La pastoral era fuerte y despertó reacciones; para la Junta de Socorro, era “un papel sedicioso y perturbador”, pues negaba que las juntas hubieran asumido los derechos patronales; rechazó el adjetivo de cismática, pues la provincia de Socorro no quería separarse del Pontífice romano; y en consecuencia, lo mandó recoger, ya que no había pasado por ninguna junta de gobierno, y por tanto se trataba de un documento subrepticio. Fue la reacción oficial; ideólogos cismáticos, por su cuenta, justificaron los hechos de Socorro, probando los derechos de la Junta con textos de autores regalistas; hay otros que refutaron el manifiesto y expusieron la doctrina ortodoxa.
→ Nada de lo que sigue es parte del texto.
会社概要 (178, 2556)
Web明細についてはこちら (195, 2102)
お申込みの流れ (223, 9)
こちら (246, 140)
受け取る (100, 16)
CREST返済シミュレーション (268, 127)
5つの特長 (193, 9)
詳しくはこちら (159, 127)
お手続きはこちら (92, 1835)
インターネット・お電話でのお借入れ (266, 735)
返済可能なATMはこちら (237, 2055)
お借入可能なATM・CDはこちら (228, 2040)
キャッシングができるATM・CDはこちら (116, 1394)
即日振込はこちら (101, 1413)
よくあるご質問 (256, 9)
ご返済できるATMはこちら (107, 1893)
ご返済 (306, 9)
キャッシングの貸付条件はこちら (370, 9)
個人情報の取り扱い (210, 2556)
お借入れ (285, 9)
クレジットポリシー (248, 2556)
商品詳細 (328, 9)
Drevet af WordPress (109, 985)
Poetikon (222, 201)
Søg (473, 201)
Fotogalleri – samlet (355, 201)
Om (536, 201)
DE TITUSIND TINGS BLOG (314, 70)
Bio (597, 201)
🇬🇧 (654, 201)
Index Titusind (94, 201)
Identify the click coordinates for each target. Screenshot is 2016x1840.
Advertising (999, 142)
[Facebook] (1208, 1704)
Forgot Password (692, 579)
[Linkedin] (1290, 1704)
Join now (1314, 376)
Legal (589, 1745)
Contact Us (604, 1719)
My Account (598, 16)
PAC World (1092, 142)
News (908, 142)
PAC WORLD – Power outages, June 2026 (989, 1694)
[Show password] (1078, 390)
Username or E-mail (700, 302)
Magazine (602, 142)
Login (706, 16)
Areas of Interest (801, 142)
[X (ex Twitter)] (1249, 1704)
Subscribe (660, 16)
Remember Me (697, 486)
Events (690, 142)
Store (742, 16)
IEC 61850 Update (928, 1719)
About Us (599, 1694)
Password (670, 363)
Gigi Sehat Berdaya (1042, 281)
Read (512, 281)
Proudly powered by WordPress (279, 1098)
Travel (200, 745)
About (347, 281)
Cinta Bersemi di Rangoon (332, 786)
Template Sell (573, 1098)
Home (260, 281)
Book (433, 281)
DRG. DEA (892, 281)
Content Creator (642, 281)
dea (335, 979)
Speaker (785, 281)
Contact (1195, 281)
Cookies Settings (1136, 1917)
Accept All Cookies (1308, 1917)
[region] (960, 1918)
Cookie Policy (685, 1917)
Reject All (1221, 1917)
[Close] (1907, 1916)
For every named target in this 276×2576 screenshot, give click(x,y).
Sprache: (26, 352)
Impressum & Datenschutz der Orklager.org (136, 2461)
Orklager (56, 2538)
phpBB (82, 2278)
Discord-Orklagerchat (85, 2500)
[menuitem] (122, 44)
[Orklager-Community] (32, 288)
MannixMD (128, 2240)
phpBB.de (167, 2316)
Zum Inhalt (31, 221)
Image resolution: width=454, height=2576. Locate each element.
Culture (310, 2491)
Pero ha de apuntarse que el cisma no se consumó, afortunadamente, pues la Iglesia de Nueva Granada pasaba por momentos delicados: de las cinco diócesis que componían aquella provincia eclesiástica, estaban vacantes Antioquía y Popayán; en 1812 fue expulsado el obispo de Cartagena, al año siguiente moría el de Santa Marta, y el metropolitano, alejado de su sede. Por eso fue grande el peligro de que aquellas Iglesias, aisladas, se desentendieran de la Santa Sede. La Iglesia en Indias nació y vivió bajo la tutela de los reyes; aquella cristiandad no se comunicaba directamente con Roma, sino a través de Madrid; y así se entiende que aquella junta cometiera tan craso error, y que parte del clero vacilara y se dejara engañar; y se comprende así que los movimientos de emancipación produjeran gran desquiciamiento en las estructuras eclesiales.

Pero el cisma quedó sofocado en su origen, a lo que contribuyeron varias circunstancias: la acción inteligente de los gobernadores del obispado, la buena disposición de Rosillo, la intervención del arzobispo de Caracas, Coll y Prat, combatiendo el desafuero y los principios en que se apoyaba, sin olvidar el espíritu católico del clero y aun de las autoridades de Colombia.

Cabe, pues, preguntar cómo pudo aparecer este brote cismático, pero no hay respuesta unánime.

Groot, cercano a los hechos, piensa en el espíritu regalista de Llorente, que inspiró el libro de Frutos Joaquín Gutiérrez sobre la erección de obispados; y no da importancia a las ideas antirromanas de Miranda y de la Revolución francesa. Quizá sí influyeron, y en no pequeña medida, por esta razón: cuando Coll y Prat combatió el cisma, recurrió a dos documentos pontificios bien significativos, el breve Quod aliquantulum (1791) que condena la constitución civil del clero y las Letras monitoriales de Pío VI, dirigidas también al clero francés. La Constitución, síntesis de doctrinas galicanas, dice: el cuerpo electoral del departamento elegirá a los obispos, y el de distrito, a los párrocos. Por su parte, Miranda da reflejo de estas ideas en el esbozo de Constitución que elaboró en 1808, cuando dice: “La jerarquía del clero americano la determinará un concilio provincial que se convocará al efecto”.

Poco a poco aquel brote cismático se fue olvidando.

Rosillo se reintegró a su metropolitana, y el Socorro, a la obediencia de su obispo. Quedan el recuerdo y los documentos, que bien merecen la atención del historiador.

 

Bibl.: H. Rodríguez Plata, Andrés María Rosillo y Meruelo, Bogotá, 1944; J. M. Groot, Historia eclesiástica y civil de Nueva Granada, Bogotá, Ministerio de Educación Nacional, 1953; P. de Leturia, Relaciones entre la Santa Sede e Hispanoamérica 1493-1835, Roma-Caracas, Universitas Gregoriana- Sociedad de Bolivarianas de Venezuela, 1959; J. Restrepo Posada, La Archidiócesis de Bogotá: datos biográficos de sus prelados, Bogotá, Lumen Christi, 1961; R. Vargas Ugarte, El episcopado en los tiempos de la emancipación americana, Buenos Aires, Huarpes, 1962; H. Rodríguez Plata, La antigua provincia del Socorro y la independencia, Bogotá, Editorial Bogotá, 1963; P. Castañeda Delgado, “El ‘cisma’ del Socorro y sus protagonistas”, en VV. AA., Homenaje al Dr. Muro Orejón, Sevilla, Universidad, 1979, págs. 259-279.